Quitar presión a nuestra vida

Estás intentando hacer de todo para mejorar una situación, para salir de un bloqueo y no lo logras. En vez de mejorar te sientes peor. Prueba algo más efectivo: quitarte la presión de lograrlo.

Cuando estamos frente a una situación como sanar un tema emocional, aliviar una dolencia física, dar el primer paso en un proyecto importante, cerrar un ciclo en un lugar o con una persona, solemos enfocarnos en encontrar la solución o la estrategia para resolver aquello que por alguna razón nos cuesta.

Intentamos ayudas externas, recurrimos a nuestro fuerza y voluntad, buscamos terapias, afirmaciones, prácticas, rituales, consejos, hacks, pero pasa el tiempo y por más que lo intentamos no logramos dar ese paso, aliviar o soltar.

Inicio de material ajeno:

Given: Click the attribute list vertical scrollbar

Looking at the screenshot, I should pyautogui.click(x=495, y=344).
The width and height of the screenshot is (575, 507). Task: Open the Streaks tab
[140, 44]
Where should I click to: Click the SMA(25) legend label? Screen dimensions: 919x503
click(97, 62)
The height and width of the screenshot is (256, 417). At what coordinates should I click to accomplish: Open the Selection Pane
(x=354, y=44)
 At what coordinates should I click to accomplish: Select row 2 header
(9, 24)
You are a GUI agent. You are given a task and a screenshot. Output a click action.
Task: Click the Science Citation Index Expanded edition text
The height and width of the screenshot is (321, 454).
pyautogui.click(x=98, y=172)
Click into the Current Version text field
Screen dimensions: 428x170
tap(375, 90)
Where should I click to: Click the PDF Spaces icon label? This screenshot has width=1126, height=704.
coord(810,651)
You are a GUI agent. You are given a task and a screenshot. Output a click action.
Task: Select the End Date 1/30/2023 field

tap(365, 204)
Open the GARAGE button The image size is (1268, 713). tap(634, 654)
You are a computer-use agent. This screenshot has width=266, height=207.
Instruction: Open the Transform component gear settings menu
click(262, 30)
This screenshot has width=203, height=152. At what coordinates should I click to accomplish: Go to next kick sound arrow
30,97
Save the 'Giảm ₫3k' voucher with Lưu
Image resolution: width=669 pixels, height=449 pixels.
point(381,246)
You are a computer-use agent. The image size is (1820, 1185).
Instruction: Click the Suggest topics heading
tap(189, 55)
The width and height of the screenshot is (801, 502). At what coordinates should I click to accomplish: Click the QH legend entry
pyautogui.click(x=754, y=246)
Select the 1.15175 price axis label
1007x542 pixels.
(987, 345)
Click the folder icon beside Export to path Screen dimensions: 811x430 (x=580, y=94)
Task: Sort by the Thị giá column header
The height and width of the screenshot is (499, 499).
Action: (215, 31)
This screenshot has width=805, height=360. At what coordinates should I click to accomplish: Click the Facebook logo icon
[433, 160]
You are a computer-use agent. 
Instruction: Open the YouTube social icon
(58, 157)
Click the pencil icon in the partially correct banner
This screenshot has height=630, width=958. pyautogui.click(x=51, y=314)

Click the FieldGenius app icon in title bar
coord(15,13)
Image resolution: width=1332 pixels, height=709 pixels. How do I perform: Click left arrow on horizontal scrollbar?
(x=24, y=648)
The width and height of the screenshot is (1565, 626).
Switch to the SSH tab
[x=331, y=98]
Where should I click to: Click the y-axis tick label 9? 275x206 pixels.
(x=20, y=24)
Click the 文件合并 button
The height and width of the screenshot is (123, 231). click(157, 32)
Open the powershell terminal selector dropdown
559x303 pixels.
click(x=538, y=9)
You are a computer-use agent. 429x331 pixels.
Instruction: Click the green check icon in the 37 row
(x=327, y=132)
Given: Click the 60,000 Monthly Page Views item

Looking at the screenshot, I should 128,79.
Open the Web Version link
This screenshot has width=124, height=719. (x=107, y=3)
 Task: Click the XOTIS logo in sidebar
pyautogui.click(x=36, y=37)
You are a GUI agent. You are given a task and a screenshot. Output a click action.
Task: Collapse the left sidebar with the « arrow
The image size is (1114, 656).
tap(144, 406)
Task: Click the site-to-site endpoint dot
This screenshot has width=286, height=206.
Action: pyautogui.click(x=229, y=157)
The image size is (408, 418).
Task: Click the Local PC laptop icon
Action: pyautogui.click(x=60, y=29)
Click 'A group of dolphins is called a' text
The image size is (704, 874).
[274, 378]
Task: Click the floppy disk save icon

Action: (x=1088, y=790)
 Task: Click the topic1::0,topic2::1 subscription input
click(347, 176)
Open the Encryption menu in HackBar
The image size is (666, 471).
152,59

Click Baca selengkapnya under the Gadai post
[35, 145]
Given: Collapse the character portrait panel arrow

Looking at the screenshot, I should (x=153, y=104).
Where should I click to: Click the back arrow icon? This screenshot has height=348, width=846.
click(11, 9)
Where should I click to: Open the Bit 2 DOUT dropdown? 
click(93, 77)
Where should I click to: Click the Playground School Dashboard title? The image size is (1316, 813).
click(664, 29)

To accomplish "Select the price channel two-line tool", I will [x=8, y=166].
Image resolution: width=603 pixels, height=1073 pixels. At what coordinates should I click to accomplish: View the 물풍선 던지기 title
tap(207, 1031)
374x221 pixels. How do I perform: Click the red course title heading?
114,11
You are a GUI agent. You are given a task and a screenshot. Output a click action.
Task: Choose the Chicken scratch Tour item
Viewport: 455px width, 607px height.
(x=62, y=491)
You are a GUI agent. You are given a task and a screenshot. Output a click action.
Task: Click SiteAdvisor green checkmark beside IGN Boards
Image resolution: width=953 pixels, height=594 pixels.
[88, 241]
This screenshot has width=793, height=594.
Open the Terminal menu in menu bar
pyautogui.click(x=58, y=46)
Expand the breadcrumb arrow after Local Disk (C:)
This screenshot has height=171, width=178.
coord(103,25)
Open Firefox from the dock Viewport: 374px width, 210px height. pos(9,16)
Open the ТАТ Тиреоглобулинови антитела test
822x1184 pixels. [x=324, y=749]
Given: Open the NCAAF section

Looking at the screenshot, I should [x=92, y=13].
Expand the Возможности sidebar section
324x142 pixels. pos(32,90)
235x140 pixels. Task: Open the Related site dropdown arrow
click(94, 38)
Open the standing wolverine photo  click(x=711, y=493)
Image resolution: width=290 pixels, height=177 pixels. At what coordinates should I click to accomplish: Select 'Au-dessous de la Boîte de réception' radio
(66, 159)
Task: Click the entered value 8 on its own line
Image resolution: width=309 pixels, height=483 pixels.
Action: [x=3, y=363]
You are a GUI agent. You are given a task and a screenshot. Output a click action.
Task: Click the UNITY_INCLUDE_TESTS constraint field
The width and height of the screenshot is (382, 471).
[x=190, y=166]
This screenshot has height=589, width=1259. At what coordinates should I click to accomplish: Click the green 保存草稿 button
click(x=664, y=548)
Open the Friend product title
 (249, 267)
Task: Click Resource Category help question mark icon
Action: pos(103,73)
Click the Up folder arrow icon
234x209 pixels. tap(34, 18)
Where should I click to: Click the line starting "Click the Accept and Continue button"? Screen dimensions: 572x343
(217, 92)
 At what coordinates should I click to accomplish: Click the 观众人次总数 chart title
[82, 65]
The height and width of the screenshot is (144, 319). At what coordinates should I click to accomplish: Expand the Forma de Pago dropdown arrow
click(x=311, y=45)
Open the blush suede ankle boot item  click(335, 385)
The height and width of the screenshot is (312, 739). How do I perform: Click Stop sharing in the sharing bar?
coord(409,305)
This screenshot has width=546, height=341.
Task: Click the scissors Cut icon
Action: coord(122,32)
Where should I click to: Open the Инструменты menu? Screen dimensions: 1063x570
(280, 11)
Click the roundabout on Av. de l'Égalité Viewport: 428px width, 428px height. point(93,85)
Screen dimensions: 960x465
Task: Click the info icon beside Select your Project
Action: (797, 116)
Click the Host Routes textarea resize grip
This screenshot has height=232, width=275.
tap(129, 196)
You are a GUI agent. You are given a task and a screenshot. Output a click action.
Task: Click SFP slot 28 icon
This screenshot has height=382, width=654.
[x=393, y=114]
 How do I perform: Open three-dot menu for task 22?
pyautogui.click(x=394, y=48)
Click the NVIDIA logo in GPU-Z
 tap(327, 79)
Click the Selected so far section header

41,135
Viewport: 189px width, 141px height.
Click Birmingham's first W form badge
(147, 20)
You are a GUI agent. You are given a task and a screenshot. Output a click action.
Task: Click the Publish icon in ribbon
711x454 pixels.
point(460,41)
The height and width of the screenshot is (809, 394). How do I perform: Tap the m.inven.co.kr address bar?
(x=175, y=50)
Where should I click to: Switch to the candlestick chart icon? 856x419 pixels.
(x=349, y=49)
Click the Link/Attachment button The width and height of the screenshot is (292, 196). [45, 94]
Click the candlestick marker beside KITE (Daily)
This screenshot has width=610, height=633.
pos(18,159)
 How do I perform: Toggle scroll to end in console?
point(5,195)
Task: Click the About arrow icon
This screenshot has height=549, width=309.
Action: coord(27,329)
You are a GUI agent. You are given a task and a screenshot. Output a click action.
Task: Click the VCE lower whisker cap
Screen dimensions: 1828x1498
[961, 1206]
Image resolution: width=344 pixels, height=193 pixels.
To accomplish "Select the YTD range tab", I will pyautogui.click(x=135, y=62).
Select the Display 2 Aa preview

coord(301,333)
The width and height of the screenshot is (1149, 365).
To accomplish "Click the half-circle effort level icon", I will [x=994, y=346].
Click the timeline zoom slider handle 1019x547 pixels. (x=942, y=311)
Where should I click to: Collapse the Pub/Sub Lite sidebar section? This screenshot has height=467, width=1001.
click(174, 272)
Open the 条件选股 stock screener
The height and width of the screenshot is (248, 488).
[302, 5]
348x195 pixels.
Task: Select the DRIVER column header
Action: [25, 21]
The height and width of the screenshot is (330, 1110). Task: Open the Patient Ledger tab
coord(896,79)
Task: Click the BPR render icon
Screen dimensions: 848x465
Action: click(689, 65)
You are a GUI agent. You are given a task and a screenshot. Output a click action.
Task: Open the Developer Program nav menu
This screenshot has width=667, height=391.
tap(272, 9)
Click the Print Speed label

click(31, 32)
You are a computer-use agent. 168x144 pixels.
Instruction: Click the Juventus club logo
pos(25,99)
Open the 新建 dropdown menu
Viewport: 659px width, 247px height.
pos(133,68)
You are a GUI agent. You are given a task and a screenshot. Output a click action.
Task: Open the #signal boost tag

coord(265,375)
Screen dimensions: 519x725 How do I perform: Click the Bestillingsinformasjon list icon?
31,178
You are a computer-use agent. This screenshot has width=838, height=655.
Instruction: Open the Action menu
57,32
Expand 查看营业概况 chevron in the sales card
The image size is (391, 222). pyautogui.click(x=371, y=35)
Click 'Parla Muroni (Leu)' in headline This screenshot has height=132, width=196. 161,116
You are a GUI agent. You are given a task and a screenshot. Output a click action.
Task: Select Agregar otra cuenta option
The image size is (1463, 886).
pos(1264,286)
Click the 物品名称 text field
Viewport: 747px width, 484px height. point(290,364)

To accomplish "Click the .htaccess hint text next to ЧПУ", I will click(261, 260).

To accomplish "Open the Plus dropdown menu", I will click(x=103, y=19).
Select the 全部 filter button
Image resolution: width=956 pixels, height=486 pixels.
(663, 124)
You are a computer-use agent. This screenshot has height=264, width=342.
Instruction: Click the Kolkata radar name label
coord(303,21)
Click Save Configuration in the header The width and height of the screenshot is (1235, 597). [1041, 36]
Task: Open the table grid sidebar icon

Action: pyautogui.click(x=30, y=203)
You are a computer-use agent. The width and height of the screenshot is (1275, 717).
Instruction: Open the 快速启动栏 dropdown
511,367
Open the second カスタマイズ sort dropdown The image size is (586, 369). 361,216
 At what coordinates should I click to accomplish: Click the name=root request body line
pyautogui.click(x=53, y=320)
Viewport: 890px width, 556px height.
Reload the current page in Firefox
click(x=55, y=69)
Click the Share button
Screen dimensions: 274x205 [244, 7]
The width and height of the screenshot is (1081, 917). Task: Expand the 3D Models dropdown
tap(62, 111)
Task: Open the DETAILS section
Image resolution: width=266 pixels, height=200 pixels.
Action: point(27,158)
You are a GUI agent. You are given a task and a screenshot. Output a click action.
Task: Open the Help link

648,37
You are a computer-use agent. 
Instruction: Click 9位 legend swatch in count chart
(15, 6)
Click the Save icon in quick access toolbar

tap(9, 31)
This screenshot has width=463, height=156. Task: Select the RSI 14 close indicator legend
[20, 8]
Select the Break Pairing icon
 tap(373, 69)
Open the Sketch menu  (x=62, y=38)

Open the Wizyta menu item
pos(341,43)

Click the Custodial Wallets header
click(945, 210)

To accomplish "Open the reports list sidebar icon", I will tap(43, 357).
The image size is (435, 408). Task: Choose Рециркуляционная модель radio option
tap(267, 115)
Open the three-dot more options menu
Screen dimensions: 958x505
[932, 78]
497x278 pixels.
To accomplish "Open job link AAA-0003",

Y vemos que lo que parecía sencillo se agranda: ese dolor físico ahora es una angustia, esa relación tóxica ahora es una obsesión, ese lugar del que nos queremos ir ahora parece una pesadilla. Ese estado actual de salud mental parece que se agrava en vez de disminuir.

Ya hemos intentado de todo: ya hicimos lo que el terapeuta nos recomendó para integrar, ya hemos repetido la práctica por varios días o semanas, ya meditamos, ya escribimos, ya hablamos con muchas personas que nos escucharon y nos dieron luz.

Y aquí estamos: en un bloqueo y frustración por no saber qué más hacer.

Resulta que lo que sigue es: dejar de buscar, preguntarte qué tanta presión estás ejerciendo sobre ti. Evaluar los pensamientos que tienes frente al “problema” y decirte: me permito comprender lo que sea que esté viviendo.

Dejo de luchar para escucharme. Aliviano mi mente y mi cuerpo de todo lo que he querido hacer en busca de la solución. Elijo confiar en que tengo la sabiduría para aclararme, para regular mis emociones y encontrar calma.

¿Qué podemos hacer?

Aunque ahora no encuentre una solución a mi dificultad, empiezo por quitarle la carga mental de tener que resolverlo ya y a la necesidad de tener una certeza.

Si aliviano puedo pensar con mayor claridad. Si mi aliviano puedo escuchar la guía que me de mi intuición. Podré ver las señales del camino correcto hacia esa dirección.

Acompaña estos pensamientos de acciones como mover tu cuerpo con consciencia, tener una conversación tranquila en un lugar adecuado para ello, hacer un repaso de todo lo que has hecho bien. Descansar tu mente. Y retomar la acción tranquila que te lleve a donde necesitas ir.